GIVEN PROBLEM — Rewrite the rows from the start of the list down through the line containing "Viewport: 1456px width, 819px", switching "joystick" to "thumbstick" and leaving everything else unchanged.

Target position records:
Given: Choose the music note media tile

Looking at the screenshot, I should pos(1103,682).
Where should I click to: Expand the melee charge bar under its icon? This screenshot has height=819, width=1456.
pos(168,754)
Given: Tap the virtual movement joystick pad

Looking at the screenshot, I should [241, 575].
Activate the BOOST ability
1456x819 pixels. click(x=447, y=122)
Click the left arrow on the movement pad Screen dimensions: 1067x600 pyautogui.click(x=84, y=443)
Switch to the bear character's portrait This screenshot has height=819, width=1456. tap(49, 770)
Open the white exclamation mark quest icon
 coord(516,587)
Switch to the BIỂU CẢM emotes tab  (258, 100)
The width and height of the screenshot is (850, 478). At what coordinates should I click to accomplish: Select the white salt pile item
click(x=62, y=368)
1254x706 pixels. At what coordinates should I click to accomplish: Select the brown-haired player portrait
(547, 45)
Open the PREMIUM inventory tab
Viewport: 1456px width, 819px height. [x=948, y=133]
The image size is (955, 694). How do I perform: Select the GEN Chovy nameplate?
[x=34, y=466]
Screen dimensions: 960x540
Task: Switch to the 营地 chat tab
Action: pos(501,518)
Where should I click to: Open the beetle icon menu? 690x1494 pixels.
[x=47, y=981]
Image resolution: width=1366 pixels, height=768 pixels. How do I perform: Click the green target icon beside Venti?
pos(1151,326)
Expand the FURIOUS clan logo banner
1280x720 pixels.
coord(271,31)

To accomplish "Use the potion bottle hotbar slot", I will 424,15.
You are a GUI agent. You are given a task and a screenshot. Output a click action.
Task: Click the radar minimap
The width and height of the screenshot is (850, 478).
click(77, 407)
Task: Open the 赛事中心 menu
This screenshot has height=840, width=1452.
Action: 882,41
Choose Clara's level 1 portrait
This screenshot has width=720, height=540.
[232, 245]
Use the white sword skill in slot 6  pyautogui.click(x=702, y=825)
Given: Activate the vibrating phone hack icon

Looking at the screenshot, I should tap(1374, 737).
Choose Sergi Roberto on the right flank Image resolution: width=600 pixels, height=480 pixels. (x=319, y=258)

SOLUTION FOR THIS EXERCISE —
Given: Choose the music note media tile

Looking at the screenshot, I should pos(1103,682).
Where should I click to: Expand the melee charge bar under its icon? This screenshot has height=819, width=1456.
pos(168,754)
Given: Tap the virtual movement thumbstick pad

Looking at the screenshot, I should [241, 575].
Activate the BOOST ability
1456x819 pixels. click(x=447, y=122)
Click the left arrow on the movement pad Screen dimensions: 1067x600 pyautogui.click(x=84, y=443)
Switch to the bear character's portrait This screenshot has height=819, width=1456. tap(49, 770)
Open the white exclamation mark quest icon
 coord(516,587)
Switch to the BIỂU CẢM emotes tab  (258, 100)
The width and height of the screenshot is (850, 478). At what coordinates should I click to accomplish: Select the white salt pile item
click(x=62, y=368)
1254x706 pixels. At what coordinates should I click to accomplish: Select the brown-haired player portrait
(547, 45)
Open the PREMIUM inventory tab
Viewport: 1456px width, 819px height. [x=948, y=133]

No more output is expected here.